The US Navy has accused Iran’s Islamic Revolution Guard Corps (IRGC) of “dangerous and provocative actions” in international waters in the Gulf.
Eleven IRGC Navy vessels repeatedly conducted “harassing” approaches of six US Navy and Coast Guard ships on Wednesday, it said. One passed within 10 yards (9m) of a Coast Guard cutter.
The US vessels were involved in a military exercise with US Army Apache attack helicopters.
There has been no word yet from Iran.
The incident came a day after armed men – believed to have been IRGC personnel – seized a Hong Kong-flagged tanker in the Gulf of Oman and redirected it into Iranian waters before releasing it.
The US Navy said that during Wednesday’s exercise the IRGC vessels crossed the bows and sterns of the US vessels at “extremely close range and high speeds, including multiple crossings of the [USS Lewis B] Puller with a 50 yard closest point of approach and within 10 yards of [USCGC] Maui’s bow.
“The US crews issued multiple warnings via bridge-to-bridge radio, five short blasts from the ships’ horns and long-range acoustic noise maker devices, but received no response from the IRGCN.”
“After approximately one hour, the IRGCN vessels responded to the bridge-to-bridge radio queries, then manoeuvred away from the US ships and opened distance between them,” it added.
The US Navy said such “dangerous and provocative actions increased the risk of miscalculation and collision”, and were not in accordance with international maritime conventions or customs.
Last year, Iranian forces seized a British-flagged tanker in retaliation for the seizure of an Iranian tanker by the British territory of Gibraltar.
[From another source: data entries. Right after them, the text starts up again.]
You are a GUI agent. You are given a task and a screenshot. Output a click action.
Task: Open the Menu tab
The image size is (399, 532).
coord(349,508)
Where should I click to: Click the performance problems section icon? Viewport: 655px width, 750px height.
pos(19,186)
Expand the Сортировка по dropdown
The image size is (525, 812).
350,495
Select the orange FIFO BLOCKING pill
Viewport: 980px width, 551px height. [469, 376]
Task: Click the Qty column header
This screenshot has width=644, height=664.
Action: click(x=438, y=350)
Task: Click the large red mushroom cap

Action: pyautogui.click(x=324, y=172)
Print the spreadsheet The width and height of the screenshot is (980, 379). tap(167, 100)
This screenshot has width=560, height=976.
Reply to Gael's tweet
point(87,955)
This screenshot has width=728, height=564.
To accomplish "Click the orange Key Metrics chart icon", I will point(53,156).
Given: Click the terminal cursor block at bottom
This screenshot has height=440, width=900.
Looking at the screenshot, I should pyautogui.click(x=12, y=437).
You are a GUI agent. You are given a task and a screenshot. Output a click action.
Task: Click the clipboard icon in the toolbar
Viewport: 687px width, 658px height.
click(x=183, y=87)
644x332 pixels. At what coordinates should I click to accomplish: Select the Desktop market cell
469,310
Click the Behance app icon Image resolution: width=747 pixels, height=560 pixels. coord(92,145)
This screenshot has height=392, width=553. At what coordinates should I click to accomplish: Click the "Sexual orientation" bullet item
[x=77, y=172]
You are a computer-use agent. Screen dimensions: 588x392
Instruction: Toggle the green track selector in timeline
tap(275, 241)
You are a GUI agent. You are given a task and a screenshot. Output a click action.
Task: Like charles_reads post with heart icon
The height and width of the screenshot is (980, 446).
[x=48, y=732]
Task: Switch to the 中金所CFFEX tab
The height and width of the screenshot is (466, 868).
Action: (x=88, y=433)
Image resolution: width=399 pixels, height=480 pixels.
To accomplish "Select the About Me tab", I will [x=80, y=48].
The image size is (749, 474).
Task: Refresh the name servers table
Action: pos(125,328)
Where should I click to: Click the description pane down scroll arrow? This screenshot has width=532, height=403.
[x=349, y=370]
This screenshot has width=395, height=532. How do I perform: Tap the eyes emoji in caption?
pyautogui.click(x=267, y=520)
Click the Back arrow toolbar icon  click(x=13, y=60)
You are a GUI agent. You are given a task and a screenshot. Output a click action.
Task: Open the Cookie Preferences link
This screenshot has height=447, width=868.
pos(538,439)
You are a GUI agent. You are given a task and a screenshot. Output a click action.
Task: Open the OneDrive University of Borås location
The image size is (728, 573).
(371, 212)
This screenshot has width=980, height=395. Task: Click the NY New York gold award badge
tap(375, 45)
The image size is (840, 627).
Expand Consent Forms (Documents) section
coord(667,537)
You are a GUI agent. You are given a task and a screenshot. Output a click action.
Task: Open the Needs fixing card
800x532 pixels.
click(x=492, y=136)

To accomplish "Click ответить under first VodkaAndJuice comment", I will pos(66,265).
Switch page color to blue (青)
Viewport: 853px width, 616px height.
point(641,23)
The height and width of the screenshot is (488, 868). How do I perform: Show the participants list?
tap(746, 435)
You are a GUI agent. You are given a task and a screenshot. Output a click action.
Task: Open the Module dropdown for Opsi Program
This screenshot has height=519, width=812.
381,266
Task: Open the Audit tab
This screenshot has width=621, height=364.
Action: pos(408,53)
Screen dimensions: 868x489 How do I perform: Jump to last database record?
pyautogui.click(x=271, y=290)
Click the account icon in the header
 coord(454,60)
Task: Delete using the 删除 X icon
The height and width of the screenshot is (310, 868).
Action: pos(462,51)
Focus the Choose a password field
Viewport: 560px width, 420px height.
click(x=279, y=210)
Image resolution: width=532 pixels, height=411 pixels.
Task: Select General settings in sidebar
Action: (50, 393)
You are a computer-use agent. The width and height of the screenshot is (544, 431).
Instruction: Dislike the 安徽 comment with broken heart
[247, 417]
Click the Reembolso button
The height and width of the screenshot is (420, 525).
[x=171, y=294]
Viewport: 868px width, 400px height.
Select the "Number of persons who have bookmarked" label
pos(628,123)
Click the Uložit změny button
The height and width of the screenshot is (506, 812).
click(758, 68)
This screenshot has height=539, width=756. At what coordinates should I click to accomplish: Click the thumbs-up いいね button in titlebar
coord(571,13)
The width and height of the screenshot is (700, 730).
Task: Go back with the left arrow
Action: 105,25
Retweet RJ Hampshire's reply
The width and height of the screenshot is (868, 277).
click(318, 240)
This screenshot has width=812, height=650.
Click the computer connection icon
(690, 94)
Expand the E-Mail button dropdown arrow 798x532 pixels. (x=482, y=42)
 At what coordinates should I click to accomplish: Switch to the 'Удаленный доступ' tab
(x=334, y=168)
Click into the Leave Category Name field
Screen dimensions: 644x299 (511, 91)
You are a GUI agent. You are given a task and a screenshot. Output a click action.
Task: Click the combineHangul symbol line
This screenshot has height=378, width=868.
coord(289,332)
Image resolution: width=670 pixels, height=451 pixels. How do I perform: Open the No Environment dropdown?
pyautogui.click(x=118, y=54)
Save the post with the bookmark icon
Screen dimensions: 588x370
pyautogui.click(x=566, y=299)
Both vessels were eventually released.
The US also accused Iran of carrying out attacks on six tankers in the Gulf of Oman and launching missiles and drones at two oil facilities in Saudi Arabia. Iran denied any involvement.
Tensions between the US and Iran rose further in January, when the US killed a top IRGC general in a drone strike in Iraq. Iran responded by launching missiles at Iraqi military bases hosting US forces.